**What you should do:**
Transcribe the lines of the listing below precisely, starting at the line containing "Given: Click the checkmark" and ending with the line containing "Looking at the screenshot, I should pos(63,29).", both included.

BEGIN The data

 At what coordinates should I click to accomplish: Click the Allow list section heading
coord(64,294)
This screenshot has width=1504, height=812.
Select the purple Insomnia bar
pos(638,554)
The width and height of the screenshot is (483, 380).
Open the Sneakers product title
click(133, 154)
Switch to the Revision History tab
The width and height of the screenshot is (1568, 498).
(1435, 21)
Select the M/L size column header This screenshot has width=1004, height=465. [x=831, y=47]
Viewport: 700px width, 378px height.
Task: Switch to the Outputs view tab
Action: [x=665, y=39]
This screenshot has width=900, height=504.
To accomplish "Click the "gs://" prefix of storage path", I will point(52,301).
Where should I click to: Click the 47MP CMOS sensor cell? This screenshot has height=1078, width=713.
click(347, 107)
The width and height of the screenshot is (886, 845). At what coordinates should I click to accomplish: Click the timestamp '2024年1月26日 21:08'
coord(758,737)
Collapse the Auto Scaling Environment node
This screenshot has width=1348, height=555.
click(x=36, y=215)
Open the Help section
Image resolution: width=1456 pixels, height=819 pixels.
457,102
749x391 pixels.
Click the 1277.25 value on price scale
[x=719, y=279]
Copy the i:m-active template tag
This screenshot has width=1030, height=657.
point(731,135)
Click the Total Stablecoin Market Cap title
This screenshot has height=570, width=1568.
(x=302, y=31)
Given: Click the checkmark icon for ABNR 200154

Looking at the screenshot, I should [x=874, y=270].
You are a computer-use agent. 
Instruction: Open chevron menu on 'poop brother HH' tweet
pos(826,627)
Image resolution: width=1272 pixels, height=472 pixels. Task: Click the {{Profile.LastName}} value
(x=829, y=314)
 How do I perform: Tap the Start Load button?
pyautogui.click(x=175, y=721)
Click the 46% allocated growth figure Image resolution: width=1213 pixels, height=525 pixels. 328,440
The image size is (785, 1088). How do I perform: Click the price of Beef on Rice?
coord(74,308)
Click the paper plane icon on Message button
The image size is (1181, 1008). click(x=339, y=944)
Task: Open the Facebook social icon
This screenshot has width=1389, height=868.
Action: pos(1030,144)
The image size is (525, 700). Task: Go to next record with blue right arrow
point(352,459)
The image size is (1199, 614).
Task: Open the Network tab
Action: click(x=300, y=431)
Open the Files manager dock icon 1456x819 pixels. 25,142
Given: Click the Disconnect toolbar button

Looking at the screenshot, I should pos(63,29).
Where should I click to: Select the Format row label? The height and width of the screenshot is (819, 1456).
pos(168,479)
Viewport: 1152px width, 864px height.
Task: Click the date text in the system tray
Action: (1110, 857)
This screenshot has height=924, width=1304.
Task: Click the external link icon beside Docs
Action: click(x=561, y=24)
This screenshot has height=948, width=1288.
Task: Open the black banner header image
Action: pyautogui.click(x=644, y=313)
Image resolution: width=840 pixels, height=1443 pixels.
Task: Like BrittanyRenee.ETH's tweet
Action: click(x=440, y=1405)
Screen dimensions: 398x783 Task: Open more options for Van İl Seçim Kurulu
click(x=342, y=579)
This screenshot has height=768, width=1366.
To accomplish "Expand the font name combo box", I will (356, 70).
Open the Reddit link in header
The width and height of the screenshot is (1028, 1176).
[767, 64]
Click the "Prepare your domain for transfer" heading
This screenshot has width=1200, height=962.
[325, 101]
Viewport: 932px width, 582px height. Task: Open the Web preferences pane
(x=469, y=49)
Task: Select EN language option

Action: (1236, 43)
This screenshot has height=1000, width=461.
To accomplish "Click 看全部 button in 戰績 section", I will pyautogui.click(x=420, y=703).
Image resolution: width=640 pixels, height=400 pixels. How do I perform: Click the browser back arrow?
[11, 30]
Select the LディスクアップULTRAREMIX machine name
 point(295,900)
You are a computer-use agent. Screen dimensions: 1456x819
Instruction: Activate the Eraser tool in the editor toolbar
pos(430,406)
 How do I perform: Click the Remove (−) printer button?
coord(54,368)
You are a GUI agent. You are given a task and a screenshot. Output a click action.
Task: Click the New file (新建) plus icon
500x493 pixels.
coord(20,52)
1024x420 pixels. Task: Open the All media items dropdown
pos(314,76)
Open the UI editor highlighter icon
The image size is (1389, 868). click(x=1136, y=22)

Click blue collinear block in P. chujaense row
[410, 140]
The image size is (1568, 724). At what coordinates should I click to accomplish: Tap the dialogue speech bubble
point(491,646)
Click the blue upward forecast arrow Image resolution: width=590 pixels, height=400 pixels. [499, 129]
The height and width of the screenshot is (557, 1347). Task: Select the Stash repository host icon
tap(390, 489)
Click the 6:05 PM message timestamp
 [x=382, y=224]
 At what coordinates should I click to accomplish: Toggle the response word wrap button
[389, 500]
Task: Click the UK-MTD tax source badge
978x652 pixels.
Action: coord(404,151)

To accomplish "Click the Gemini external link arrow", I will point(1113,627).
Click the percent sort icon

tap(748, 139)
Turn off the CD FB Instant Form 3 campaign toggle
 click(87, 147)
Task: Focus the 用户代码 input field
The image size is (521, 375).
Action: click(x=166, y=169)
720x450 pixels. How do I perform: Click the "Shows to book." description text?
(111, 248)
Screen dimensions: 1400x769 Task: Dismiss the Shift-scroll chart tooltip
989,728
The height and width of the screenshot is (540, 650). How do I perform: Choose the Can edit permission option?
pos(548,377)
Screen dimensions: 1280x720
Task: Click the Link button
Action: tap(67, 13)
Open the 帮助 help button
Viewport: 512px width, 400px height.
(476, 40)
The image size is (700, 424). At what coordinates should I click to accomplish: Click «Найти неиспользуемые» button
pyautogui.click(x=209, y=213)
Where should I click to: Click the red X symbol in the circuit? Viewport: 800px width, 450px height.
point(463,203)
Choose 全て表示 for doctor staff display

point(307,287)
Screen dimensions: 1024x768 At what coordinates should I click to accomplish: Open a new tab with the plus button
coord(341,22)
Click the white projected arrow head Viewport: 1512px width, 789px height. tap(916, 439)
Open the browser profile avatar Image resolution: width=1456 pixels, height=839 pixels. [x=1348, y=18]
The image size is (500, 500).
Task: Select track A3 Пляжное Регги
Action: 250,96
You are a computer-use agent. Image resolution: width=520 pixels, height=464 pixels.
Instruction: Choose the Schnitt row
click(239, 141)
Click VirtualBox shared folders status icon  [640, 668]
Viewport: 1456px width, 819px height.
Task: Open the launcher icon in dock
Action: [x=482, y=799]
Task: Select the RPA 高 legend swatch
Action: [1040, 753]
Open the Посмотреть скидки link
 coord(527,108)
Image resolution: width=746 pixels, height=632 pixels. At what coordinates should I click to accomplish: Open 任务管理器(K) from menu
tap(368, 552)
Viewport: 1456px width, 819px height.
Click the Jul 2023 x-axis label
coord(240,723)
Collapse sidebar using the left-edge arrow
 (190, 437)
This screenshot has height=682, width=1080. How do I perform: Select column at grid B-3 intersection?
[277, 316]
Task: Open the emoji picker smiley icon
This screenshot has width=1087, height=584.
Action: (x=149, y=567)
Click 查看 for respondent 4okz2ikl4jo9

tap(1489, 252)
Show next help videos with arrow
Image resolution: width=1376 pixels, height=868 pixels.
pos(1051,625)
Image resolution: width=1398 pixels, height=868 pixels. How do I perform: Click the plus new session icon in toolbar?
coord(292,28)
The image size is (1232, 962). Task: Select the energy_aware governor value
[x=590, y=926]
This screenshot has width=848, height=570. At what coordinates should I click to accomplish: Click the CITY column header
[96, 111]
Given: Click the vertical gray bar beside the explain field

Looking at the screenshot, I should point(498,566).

END The data

**Result for this task:**
Given: Click the checkmark icon for ABNR 200154

Looking at the screenshot, I should [x=874, y=270].
You are a computer-use agent. 
Instruction: Open chevron menu on 'poop brother HH' tweet
pos(826,627)
Image resolution: width=1272 pixels, height=472 pixels. Task: Click the {{Profile.LastName}} value
(x=829, y=314)
 How do I perform: Tap the Start Load button?
pyautogui.click(x=175, y=721)
Click the 46% allocated growth figure Image resolution: width=1213 pixels, height=525 pixels. 328,440
The image size is (785, 1088). How do I perform: Click the price of Beef on Rice?
coord(74,308)
Click the paper plane icon on Message button
The image size is (1181, 1008). click(x=339, y=944)
Task: Open the Facebook social icon
This screenshot has width=1389, height=868.
Action: pos(1030,144)
The image size is (525, 700). Task: Go to next record with blue right arrow
point(352,459)
The image size is (1199, 614).
Task: Open the Network tab
Action: click(x=300, y=431)
Open the Files manager dock icon 1456x819 pixels. 25,142
Given: Click the Disconnect toolbar button

Looking at the screenshot, I should pos(63,29).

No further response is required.